→ **Task description**
Scanning the entries below, copy every line that contains the word "Sevilla".

──────────────────────────────

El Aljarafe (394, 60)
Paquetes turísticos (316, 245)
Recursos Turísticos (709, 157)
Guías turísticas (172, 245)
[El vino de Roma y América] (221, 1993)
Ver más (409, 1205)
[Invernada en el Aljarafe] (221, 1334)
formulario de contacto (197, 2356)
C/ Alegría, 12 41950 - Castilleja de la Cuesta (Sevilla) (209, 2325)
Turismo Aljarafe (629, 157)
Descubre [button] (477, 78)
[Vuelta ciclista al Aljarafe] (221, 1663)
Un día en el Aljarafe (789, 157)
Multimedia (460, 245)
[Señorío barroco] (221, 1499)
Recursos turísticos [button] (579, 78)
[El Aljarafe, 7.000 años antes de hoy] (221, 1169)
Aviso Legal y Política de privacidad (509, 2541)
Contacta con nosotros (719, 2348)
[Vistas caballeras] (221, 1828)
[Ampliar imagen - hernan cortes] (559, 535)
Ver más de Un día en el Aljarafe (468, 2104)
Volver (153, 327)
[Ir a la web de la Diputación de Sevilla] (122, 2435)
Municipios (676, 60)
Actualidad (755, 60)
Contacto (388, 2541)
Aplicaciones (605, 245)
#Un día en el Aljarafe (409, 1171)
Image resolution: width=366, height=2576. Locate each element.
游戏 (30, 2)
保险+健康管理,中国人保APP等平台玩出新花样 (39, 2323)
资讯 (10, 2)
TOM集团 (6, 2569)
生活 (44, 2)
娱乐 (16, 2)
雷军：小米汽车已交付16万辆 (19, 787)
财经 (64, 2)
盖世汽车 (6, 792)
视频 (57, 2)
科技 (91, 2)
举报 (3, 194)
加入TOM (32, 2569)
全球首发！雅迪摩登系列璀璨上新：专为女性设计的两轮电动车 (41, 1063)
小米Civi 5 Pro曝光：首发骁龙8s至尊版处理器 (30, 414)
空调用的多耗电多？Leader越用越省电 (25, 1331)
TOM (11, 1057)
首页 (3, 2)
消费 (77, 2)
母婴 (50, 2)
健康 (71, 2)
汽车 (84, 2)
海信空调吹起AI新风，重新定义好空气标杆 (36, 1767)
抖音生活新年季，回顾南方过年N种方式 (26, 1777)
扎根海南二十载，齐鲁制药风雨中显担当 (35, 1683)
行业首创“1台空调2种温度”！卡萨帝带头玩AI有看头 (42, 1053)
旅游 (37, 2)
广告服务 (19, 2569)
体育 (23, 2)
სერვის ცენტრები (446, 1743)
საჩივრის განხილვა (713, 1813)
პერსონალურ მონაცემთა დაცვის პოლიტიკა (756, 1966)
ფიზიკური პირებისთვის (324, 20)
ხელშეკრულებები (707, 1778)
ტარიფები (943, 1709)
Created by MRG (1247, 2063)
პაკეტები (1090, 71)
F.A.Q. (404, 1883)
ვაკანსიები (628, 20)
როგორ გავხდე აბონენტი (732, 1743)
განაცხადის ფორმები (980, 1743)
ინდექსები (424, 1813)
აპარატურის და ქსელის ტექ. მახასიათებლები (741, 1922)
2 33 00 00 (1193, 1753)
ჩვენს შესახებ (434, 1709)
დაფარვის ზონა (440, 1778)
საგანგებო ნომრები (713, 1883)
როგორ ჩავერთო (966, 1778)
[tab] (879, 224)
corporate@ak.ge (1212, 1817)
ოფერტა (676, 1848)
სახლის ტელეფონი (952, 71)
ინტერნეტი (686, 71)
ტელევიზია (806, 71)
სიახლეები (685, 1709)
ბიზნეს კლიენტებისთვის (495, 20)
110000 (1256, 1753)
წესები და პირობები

──────────────────────────────

→ **Exercise result**
C/ Alegría, 12 41950 - Castilleja de la Cuesta (Sevilla) (209, 2325)
[Ir a la web de la Diputación de Sevilla] (122, 2435)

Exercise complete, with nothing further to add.